Hi all, i've to refactor a database with several tables with around 100.000.000 records each one.
Each table has the following relevant columns:
ID (bigint)
Tenant (actually i have 10k tenants)
Year (all info has Always a filter search by year)
other 10/20 simple columns
I was thinking to have:
pk not clustered on ID
clustered on (tenant,year,id)
otger accessory not clustered index
In alternative, i was thinking to apply a partition by year in each table.
What do you think Will be the optimal architetture for thia database?
All queries are by tenant and year.
All updates are by id.
The growth Will be of ~8.000.000 records year on many tables.
Keep the clustered index on ID because the clustering key is included with every nonclustered index.
Put a nonclustered index on (tenant, year).
Do analytical queries get run against this table, and is most of the older data fairly static, rarely getting updated?
If so, it may be a good candidate for a columnstore index.
If not, it may be a good candidate for converting to a partitioned view, where you split the single table into one table per year, then apply constraints to year.
My recommendation is that you try several methods and test how they work for you in your environment.
Kimberly Tripp has several blog posts and videos about database design strategies for very large tables over at https://www.sqlskills.com and in various channels all over YouTube.
If i have clustered index on (tenant, year) and pk notclustered on id is good anyway?
From what i undestand the notclustered index are concatenated to the clustered right?
In thia case, if id is an identity with autoincrement i Will have some bad effect?
@SqlPippo in my application i have ti display in many places content filtered by Tennant+Year. Consider that the number of columns in the select will probably increase, Is not better have a clustered on tenant+year so that all records are available without need to lookup?
Last questione: what about find the tenant by the id value? For example:
Id from 1 to 1000000 = tenant 1
Id from 1000001 to 2000000 = tenant 2
In this way i can make a clustered index on id+year.
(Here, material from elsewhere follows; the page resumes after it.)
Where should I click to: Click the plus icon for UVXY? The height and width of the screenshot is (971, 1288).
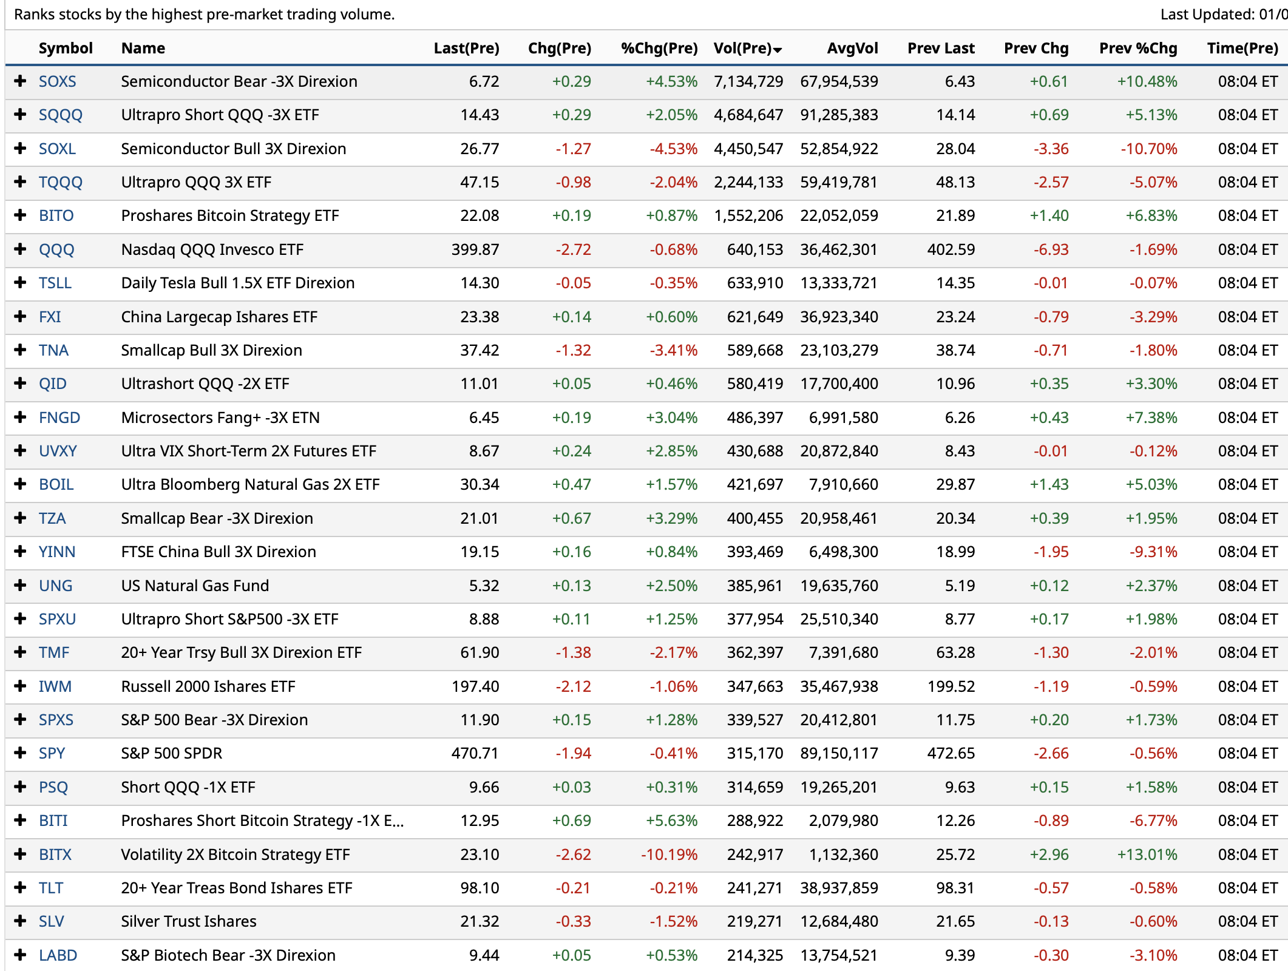pyautogui.click(x=20, y=451)
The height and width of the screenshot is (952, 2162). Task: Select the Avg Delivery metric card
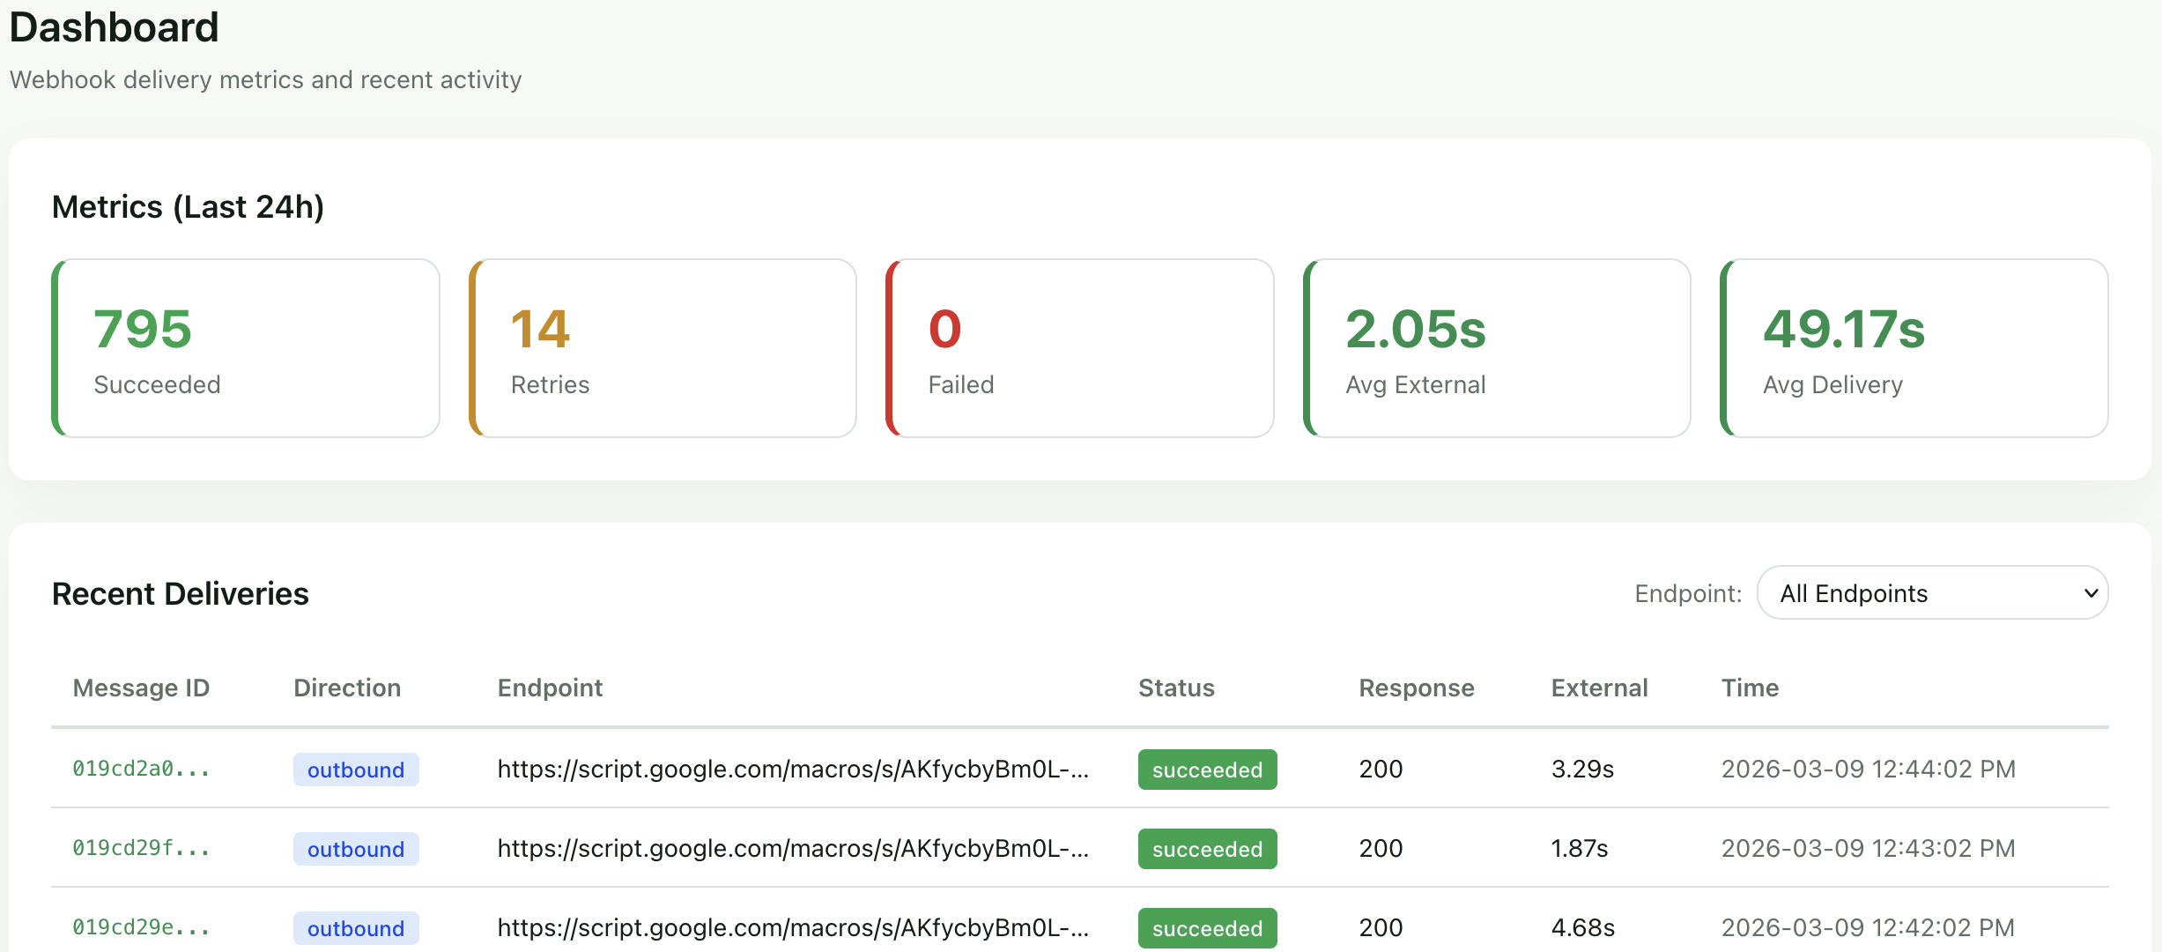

Do you believe Is a good approch?
We can recommend things for you to test, but the only way to know what will work best for you is to try each solution taking into account maintainability, usability, and performance.
My wife goes to a store to buy running shoes. The employees are all runners and have experience running in many brands and styles of shoes. They can make recommendations based on their experience, but my wife still has to try the shoes on in the store before buying them, and even then still has to wear them for a while to find out if they work for her.
The point of that is to say that nothing can take the place of implementing a solution, testing it against your workload, measuring the performance, and learning what it feels like from a usability standpoint to see if it's going to be right for you.
As for the idea of assigning ID ranges to different tenants, what would the goal be? Improving maintainability, usability, or performance? Can you implement a test of that hypothesis to see if it can be confirmed?
@SqlHippo sure i'm just fetching some High level ideas and i Will make all test in my scenario.
Can you explain me one thing? I understand that as best practice clustered index should be small and incrementative.
If i have (tenanid as int and year) every new record Is not sequential, for example now i can have an inserti from tenant 2 then from tenant 123.456 and then 2 again. Am i wrong?
The clustered index should be relatively small as it is used in all the non-clustered indexes.
Whether the clustered index should be incremental rather depends on what you want to do with it. Generally an incremental clustered index helps as there are only good page splits at the end of the index. In a highly concurrent environment this can cause blocking problems so it may be better to lower the fill factor and have a non-incremental clustered index with the inserts spread thoughout the table. You also need to take into account how the data is queried. It can get rather complicated and require a lot of testing.